4. Challenges and Future Prospects
Despite its promise, AI-based structure prediction still faces challenges. For instance, not all proteins function independently—they often work in complex interactions with others. Predicting such protein complexes remains an area of ongoing development.
Another challenge is how to interpret AI-generated results in a biologically meaningful way and translate them into clinical applications. Moving forward, the integration of AI with experimental data will become increasingly important.
5. A Revolution in Drug Discovery Powered by AI
AI is already being applied in the field of drug discovery, aiding in candidate compound selection, side effect prediction, and clinical trial optimization. This contributes to shorter development timelines and reduced costs.
AI’s role is particularly vital in advancing personalized medicine, where treatments are tailored to individual patients. In the future, AI may enable the development of therapies customized for each person.
6. The Future of Healthcare: Hope Brought by AI
AI’s rapid progress is reshaping the very nature of healthcare.

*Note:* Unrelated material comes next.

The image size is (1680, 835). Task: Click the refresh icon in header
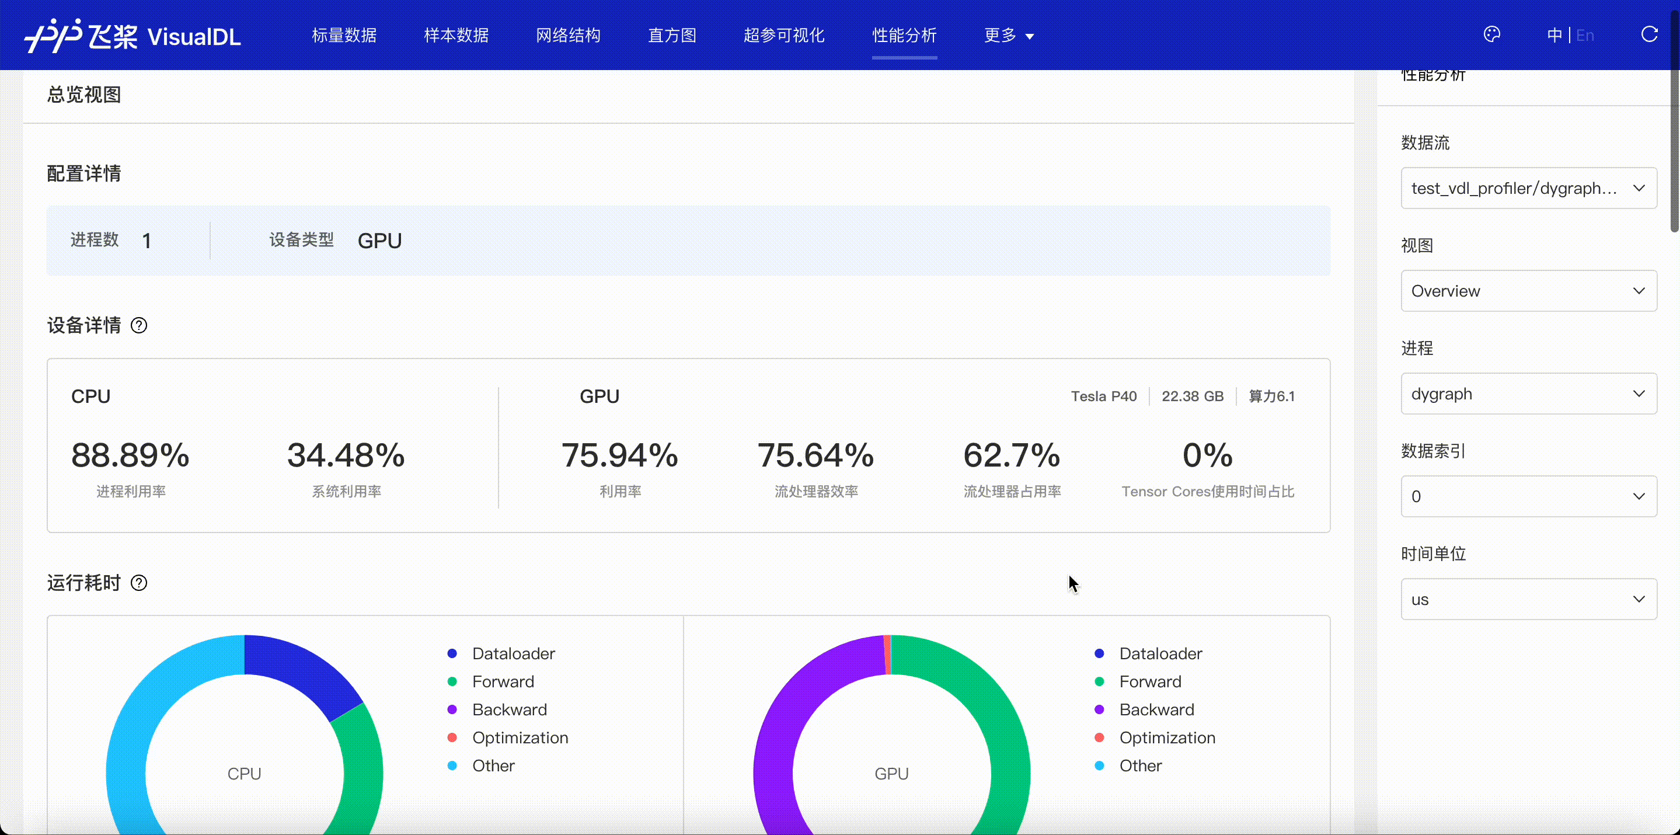[1649, 35]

We may soon see a future where AI analyzes symptoms, genetic data, and lifestyle habits to instantly suggest the most effective treatments.
Of course, ethical and privacy concerns remain, but overcoming these challenges could lead to faster, safer, and more effective medical care.
Conclusion
The convergence of AI and biology has the power to accelerate and refine our understanding of disease and the development of treatments like never before. With AlphaFold2’s Nobel Prize win, AI is no longer just a supporting tool—it has been officially recognized as a new driving force in science.
What we’re witnessing now is, quite literally, the future of medicine. It will be fascinating to watch how this technology continues to evolve and transform our lives.